University of Virginia assistant engineering professor Liheng Cai has earned the Maximizing Investigator's Research Award from the National Institutes of Health. His work holds significant implications for the future of personalized biomedicine, including the possibility of repairing living tissue, perhaps even replacing whole organs. The NIH honor, bestowed by its National Institute of General Medical Sciences, signals its support for researchers performing breakthrough research.

The associated grant will infuse his lab at the UVA School of Engineering and Applied Science with $1.9 million over the next five years. The grant will allow Cai to further his study of tissue repair and disease progression through the advanced living cellular structures his team in the Soft Biomatter Lab creates.

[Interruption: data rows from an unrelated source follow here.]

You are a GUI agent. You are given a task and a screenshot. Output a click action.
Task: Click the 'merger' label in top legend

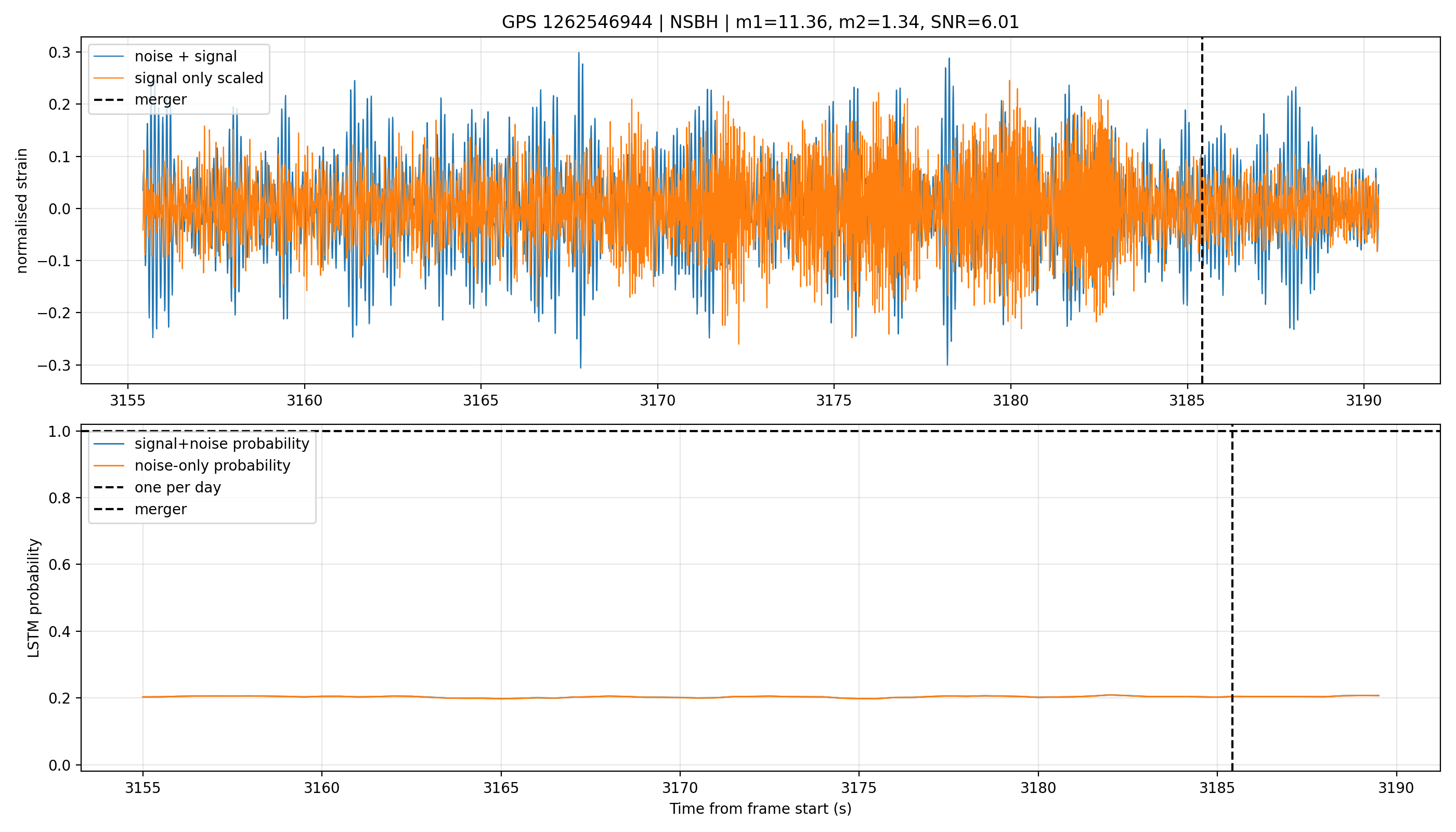(x=161, y=99)
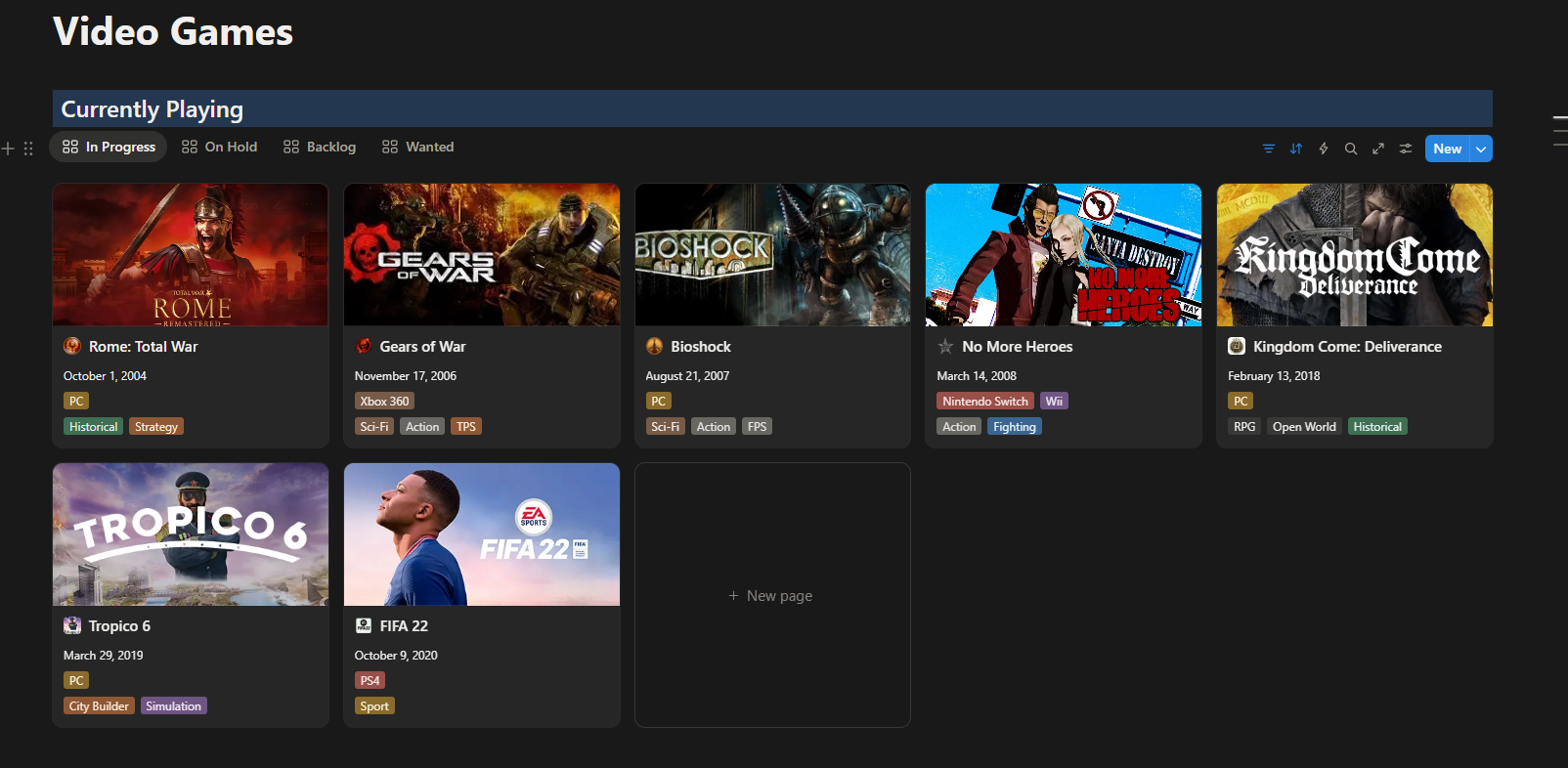Click the Open World genre tag

point(1303,427)

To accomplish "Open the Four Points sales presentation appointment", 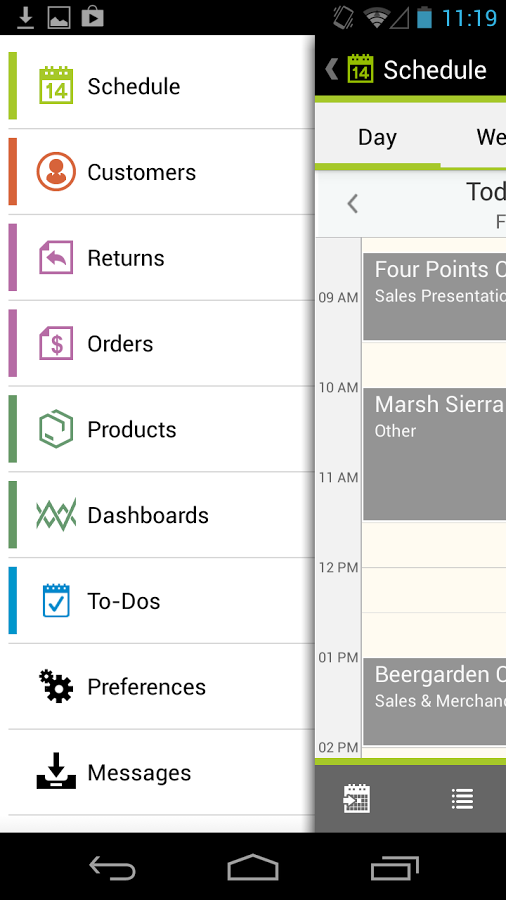I will coord(435,297).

Cai holds a joint appointment in the Departments of Chemical Engineering and Materials Science and Engineering, and a courtesy appointment in the Department of Biomedical Engineering. For now, the structures exist outside of the human body. But the lab will continue to improve upon how the structures mimic human biology.

One of Cai's major aspirations is to someday integrate healthy, bio-printed cells into the human body. "One of the major components of the award is to develop biomaterials that can be constructed from tiny, basic modules," said Cai, who joined the UVA Engineering faculty in 2018. "The mechanical properties of the modules will mimic the mechanical properties of human tissu.